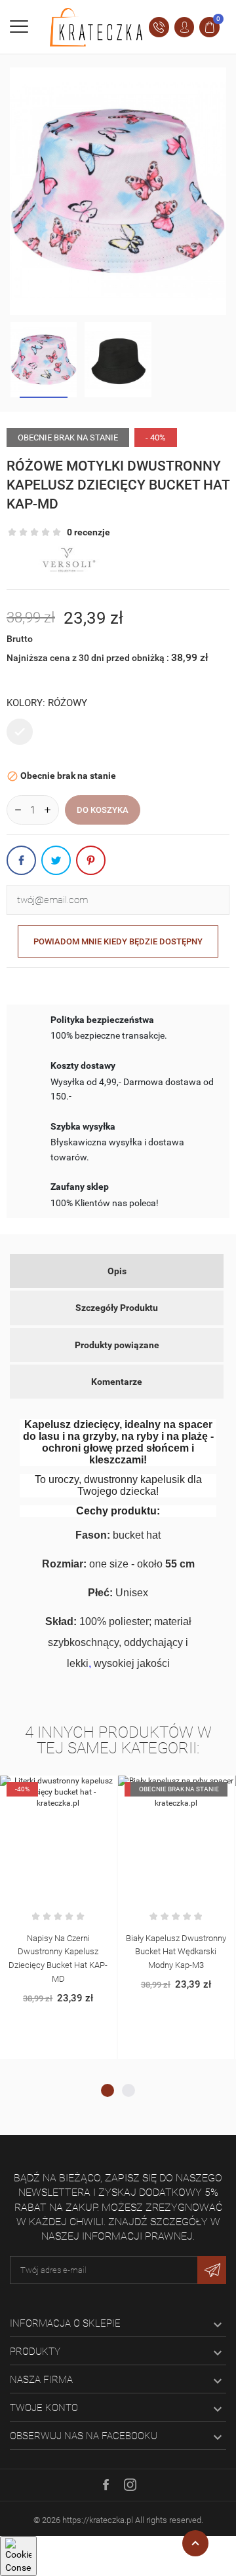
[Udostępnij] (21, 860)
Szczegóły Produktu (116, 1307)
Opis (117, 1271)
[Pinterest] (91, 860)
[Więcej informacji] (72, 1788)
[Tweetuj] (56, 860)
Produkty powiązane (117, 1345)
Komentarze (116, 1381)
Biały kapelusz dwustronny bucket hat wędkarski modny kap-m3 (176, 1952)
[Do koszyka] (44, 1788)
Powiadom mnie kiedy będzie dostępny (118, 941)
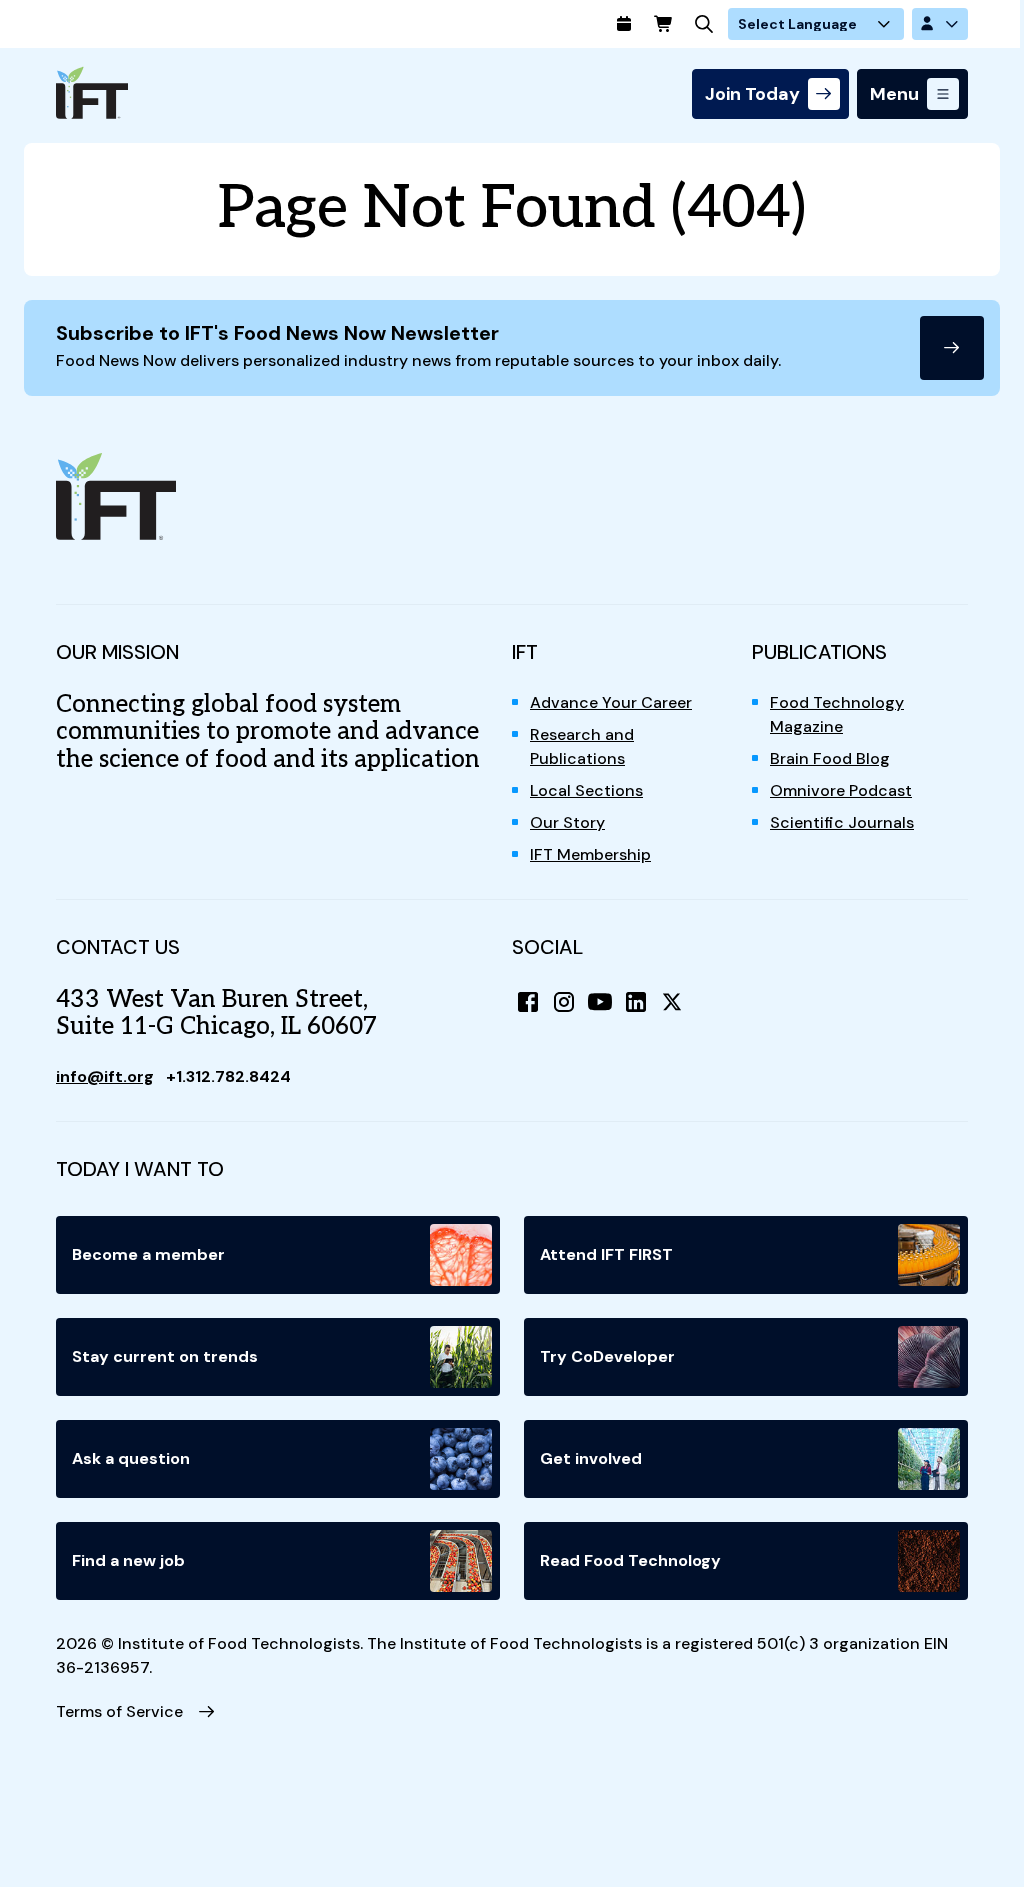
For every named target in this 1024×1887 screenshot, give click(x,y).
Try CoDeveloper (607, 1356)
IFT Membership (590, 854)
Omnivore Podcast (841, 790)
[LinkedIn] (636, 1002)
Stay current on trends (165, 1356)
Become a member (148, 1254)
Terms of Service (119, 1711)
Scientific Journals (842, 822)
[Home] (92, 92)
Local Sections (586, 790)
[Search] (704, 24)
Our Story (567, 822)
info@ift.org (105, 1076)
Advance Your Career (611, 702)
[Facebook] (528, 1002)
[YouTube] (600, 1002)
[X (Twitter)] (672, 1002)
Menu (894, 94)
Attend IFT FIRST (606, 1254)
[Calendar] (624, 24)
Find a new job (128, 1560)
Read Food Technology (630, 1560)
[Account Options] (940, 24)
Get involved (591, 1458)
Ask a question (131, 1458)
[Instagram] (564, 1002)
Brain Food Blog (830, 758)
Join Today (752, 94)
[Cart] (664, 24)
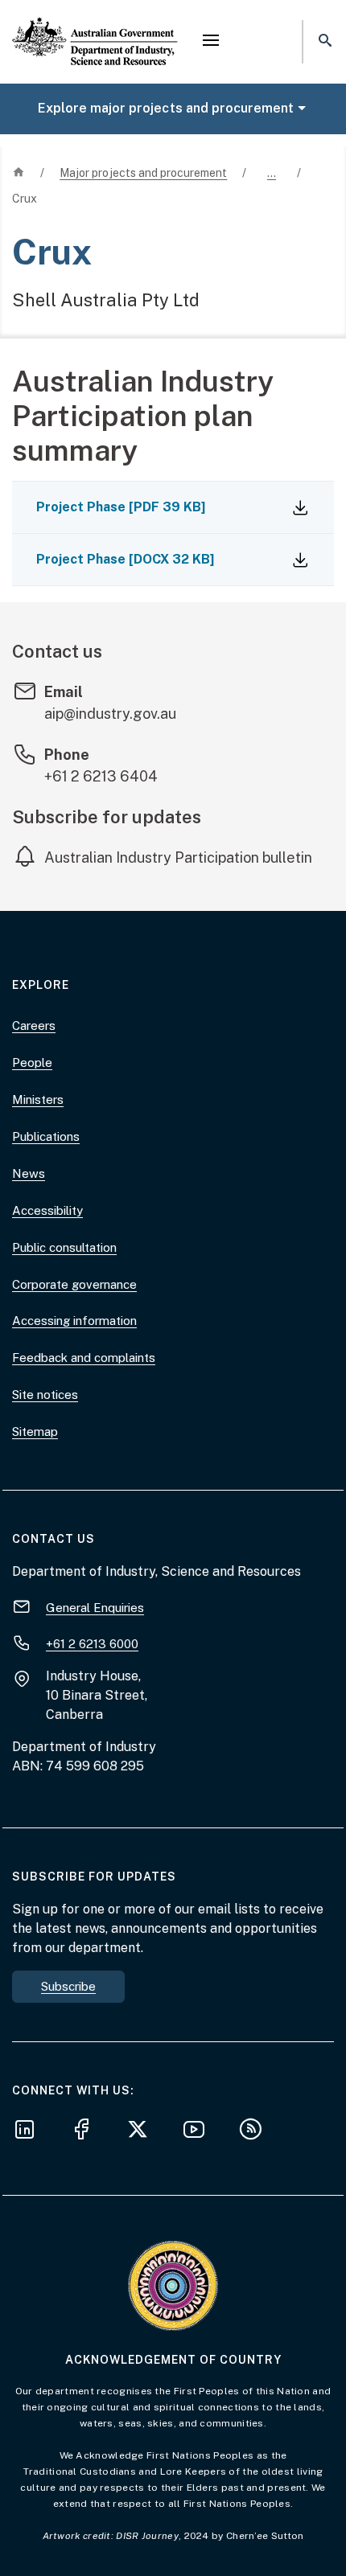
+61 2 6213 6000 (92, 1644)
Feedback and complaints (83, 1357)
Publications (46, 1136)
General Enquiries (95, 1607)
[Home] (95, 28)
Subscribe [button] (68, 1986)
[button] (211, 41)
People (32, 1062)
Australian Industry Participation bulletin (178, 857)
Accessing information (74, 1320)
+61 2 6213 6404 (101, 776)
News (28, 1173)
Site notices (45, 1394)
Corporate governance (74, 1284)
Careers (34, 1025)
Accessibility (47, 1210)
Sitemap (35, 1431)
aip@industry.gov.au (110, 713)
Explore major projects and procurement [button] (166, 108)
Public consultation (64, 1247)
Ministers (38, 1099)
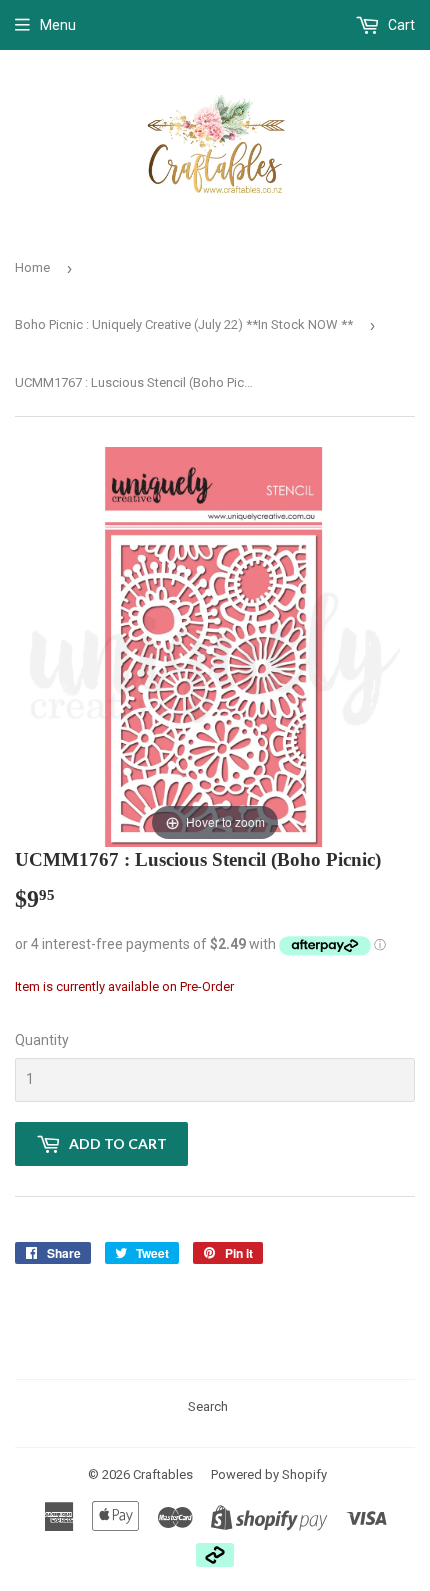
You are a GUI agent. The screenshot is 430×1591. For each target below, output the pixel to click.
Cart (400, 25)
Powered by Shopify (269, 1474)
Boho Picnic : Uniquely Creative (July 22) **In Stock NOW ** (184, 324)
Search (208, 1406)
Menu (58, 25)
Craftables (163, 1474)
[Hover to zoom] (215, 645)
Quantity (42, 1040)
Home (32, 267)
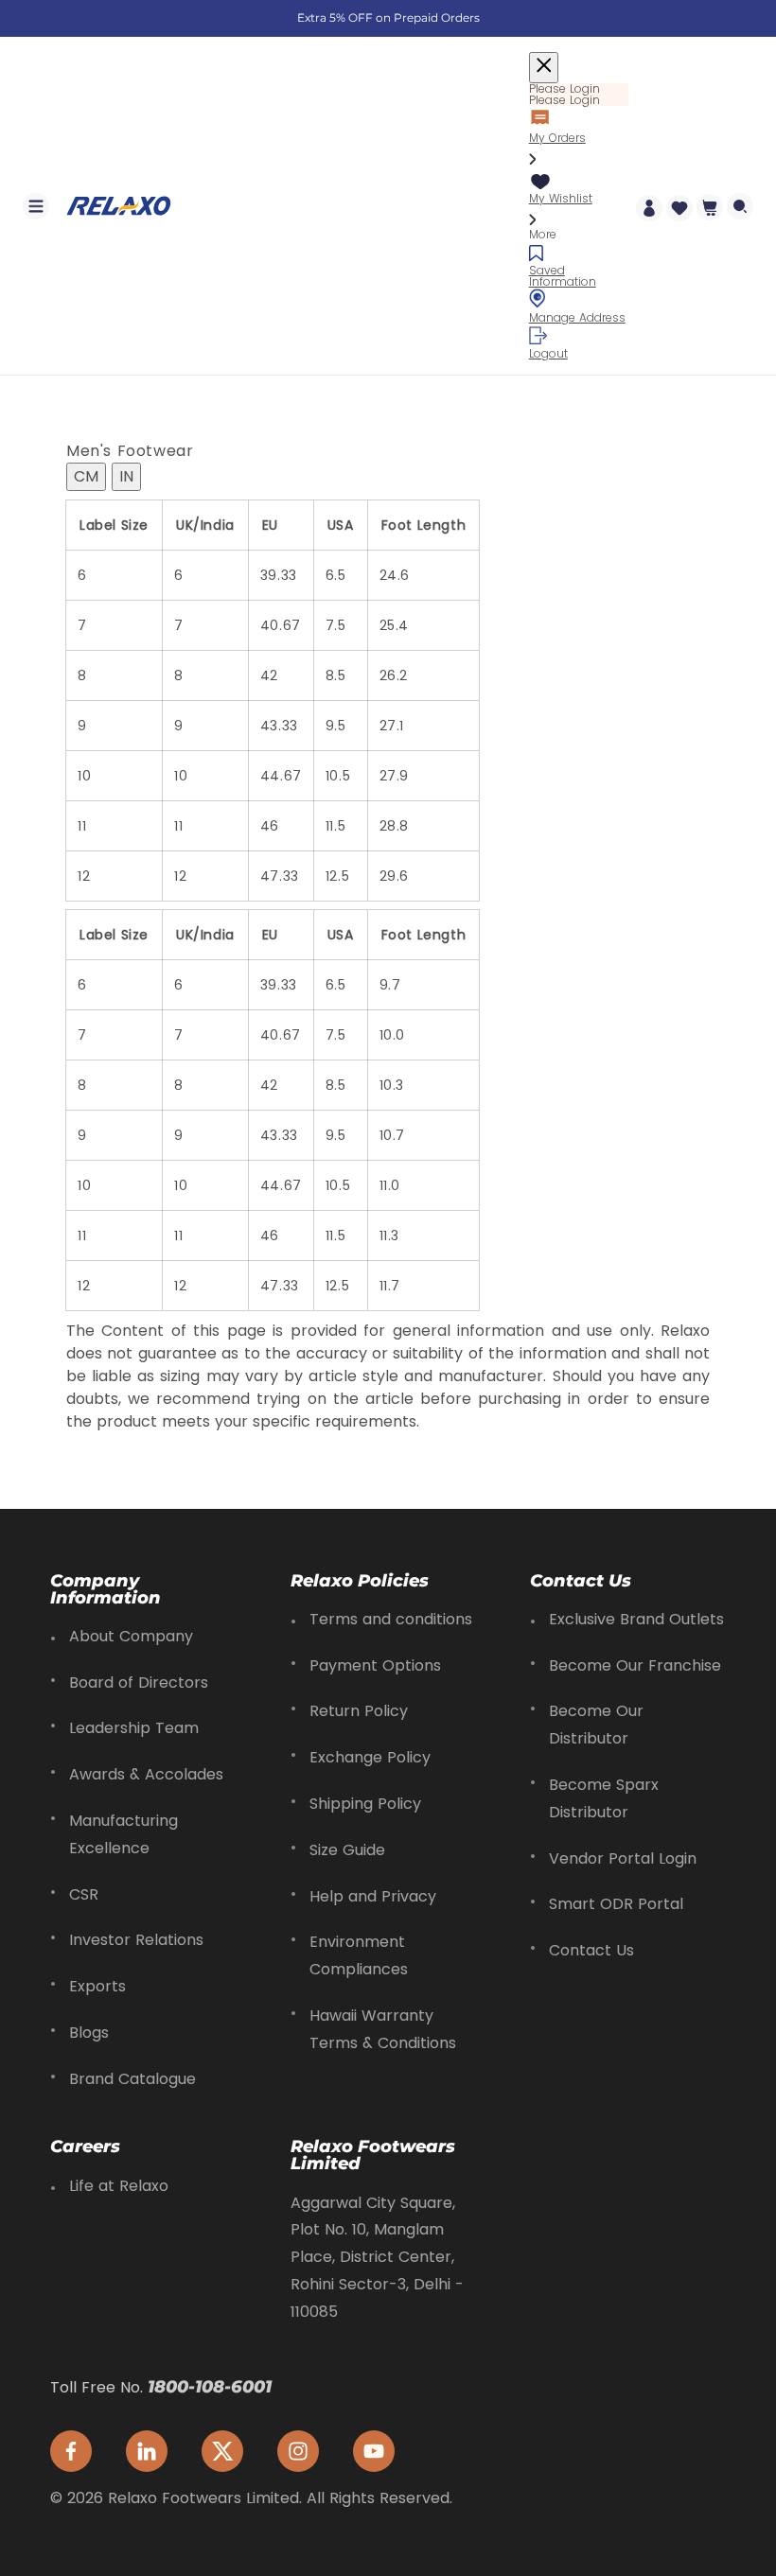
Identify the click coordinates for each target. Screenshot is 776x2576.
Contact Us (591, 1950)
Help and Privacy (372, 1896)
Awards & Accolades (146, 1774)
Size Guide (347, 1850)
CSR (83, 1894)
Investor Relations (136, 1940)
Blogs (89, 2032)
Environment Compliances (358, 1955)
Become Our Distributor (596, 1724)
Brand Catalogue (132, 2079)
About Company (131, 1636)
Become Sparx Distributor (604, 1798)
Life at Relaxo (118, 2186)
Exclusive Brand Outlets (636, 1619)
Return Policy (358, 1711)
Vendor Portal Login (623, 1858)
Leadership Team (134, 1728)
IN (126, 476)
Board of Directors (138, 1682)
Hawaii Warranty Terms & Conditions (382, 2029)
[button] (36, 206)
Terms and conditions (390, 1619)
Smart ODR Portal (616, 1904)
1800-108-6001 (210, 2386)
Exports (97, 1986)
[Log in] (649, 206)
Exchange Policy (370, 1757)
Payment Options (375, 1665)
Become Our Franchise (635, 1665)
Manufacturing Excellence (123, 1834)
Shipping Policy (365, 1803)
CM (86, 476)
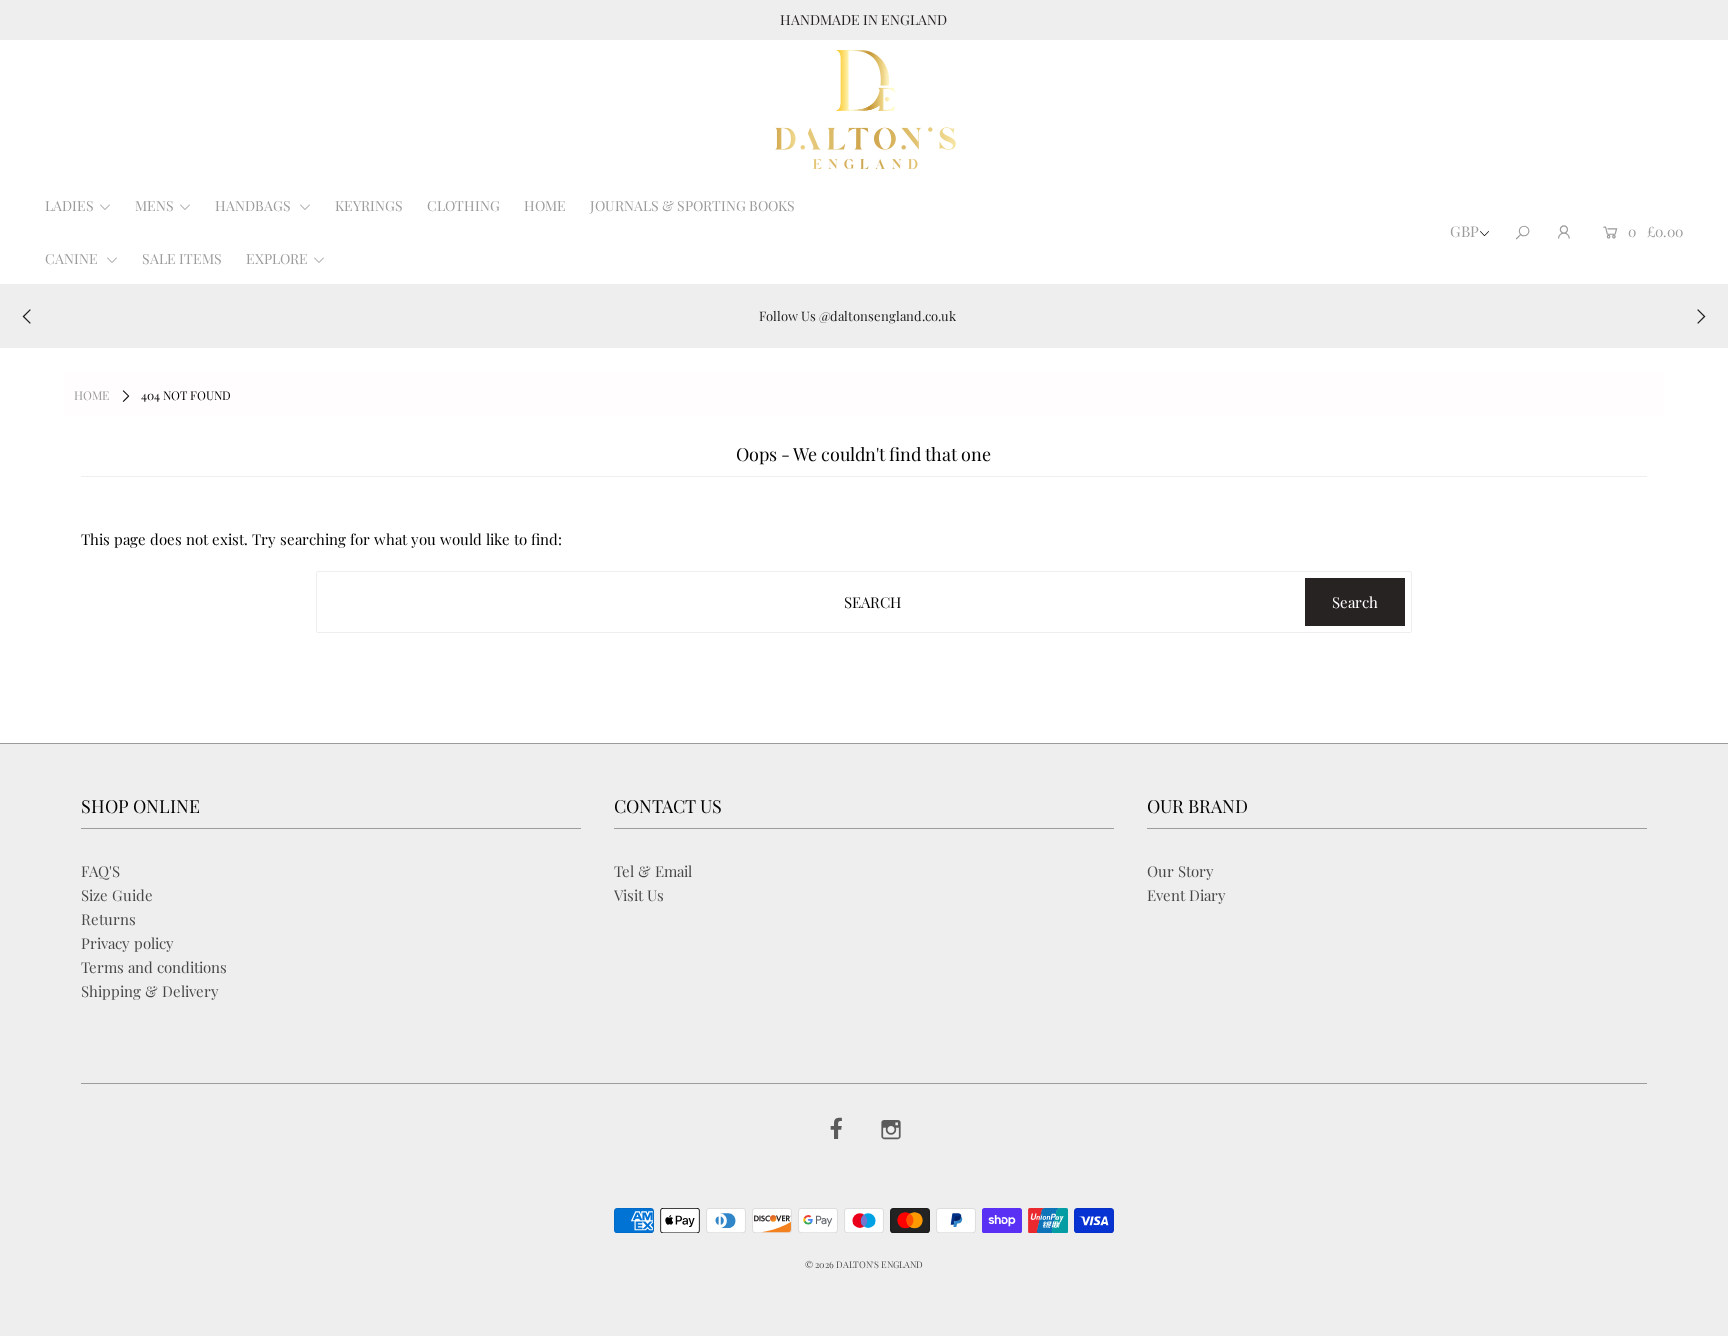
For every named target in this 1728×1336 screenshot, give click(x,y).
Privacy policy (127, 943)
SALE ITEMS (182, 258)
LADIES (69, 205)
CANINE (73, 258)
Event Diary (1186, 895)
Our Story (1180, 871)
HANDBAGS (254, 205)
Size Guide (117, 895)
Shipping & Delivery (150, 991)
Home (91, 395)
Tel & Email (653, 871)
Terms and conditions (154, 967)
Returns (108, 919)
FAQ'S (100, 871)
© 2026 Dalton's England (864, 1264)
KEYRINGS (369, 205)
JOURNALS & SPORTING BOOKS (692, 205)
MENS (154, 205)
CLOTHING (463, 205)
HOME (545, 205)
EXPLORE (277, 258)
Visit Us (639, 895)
********
### PROBLEM TO WORK ON:
Each line from the one with "CANINE (73, 258)" through the end of the entries above is to be returned word for word. Nothing else belongs in the answer.

### YOUR RESPONSE:
CANINE (73, 258)
Event Diary (1186, 895)
Our Story (1180, 871)
HANDBAGS (254, 205)
Size Guide (117, 895)
Shipping & Delivery (150, 991)
Home (91, 395)
Tel & Email (653, 871)
Terms and conditions (154, 967)
Returns (108, 919)
FAQ'S (100, 871)
© 2026 Dalton's England (864, 1264)
KEYRINGS (369, 205)
JOURNALS & SPORTING BOOKS (692, 205)
MENS (154, 205)
CLOTHING (463, 205)
HOME (545, 205)
EXPLORE (277, 258)
Visit Us (639, 895)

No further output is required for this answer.